* Tâches demandées:
a - D'après le texte sur la congestion du réseau, de quoi cette congestion est-elle en réalité le symptôme ?
b - Poursuivez le texte sur la congestion du réseau électrique à partir de sa dernière phrase.

* Extrait du texte:
Congestion du réseau
La récente coupure de courant en Espagne a relancé le débat autour de la congestion des réseaux provoquée par la production intermittente des énergies renouvelables. Ce débat, cependant, est mal orienté. Trop souvent perçue comme un frein, la congestion est en réalité le symptôme du succès de la transition : nous produisons désormais tellement d’énergie renouvelable que le réseau ne parvient pas toujours à suivre.
La réponse n’est pas dans un retour aux énergies fossiles, mais dans une modernisation massive des infrastructures : batteries, réseaux intelligents, réseaux de chaleur, solutions « derrière le compteur » ... Ces investissements constituent autant d’opportunités porteuses de stabilité financière.

* Données:
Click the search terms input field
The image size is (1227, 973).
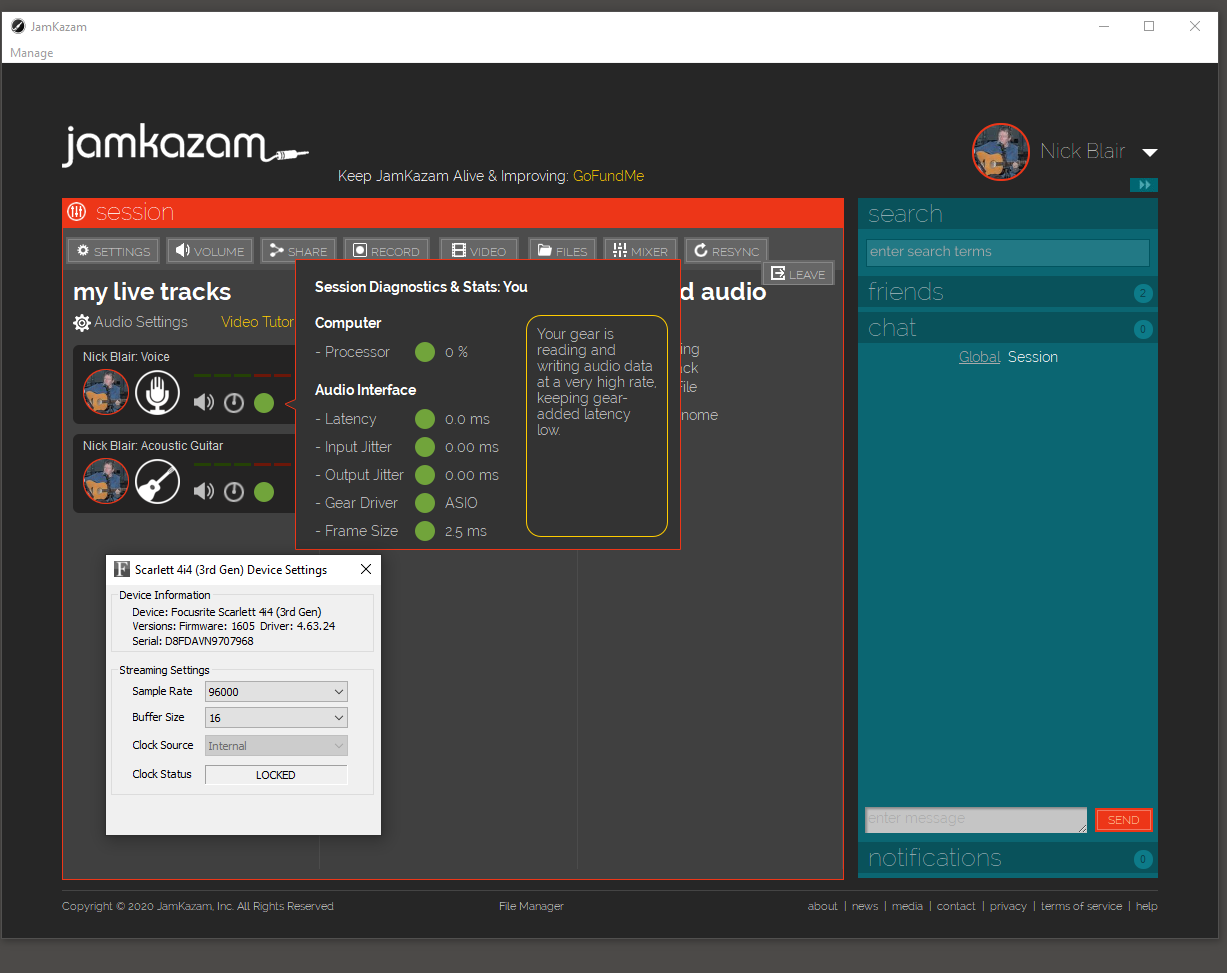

* Réponses attendues:
a - Elle est le symptôme du succès de la transition : on produit désormais tellement d'énergie renouvelable que le réseau ne parvient pas toujours à suivre.

b -
Le secteur des renouvelables fait face à de nombreux défis. Mais les technologies déjà matures, passées de la phase pilote à une mise en œuvre à grande échelle, peuvent y répondre efficacement. Les panneaux solaires, les éoliennes ou le stockage par batterie sont désormais soutenus par des modèles économiques fiables et de plus en plus rentables. Cela peut générer des revenus réguliers, notamment via des investissements en dette privée. Les systèmes de batteries, par exemple, font souvent l’objet de contrats à long terme : les compagnies d’électricité paient un loyer fixe pour y accéder et équilibrer leur réseau.
L’innovation ne réside donc plus tant dans la technologie que dans le modèle économique. La question centrale devient : comment générer un chiffre d’affaires stable dans un marché en perpétuelle évolution ? Chez Triodos, notre expertise du marché énergétique, notre approche rigoureuse de la gestion des risques et notre méthodologie d’analyse d’impact nous permettent d’accéder très en amont à des projets porteurs.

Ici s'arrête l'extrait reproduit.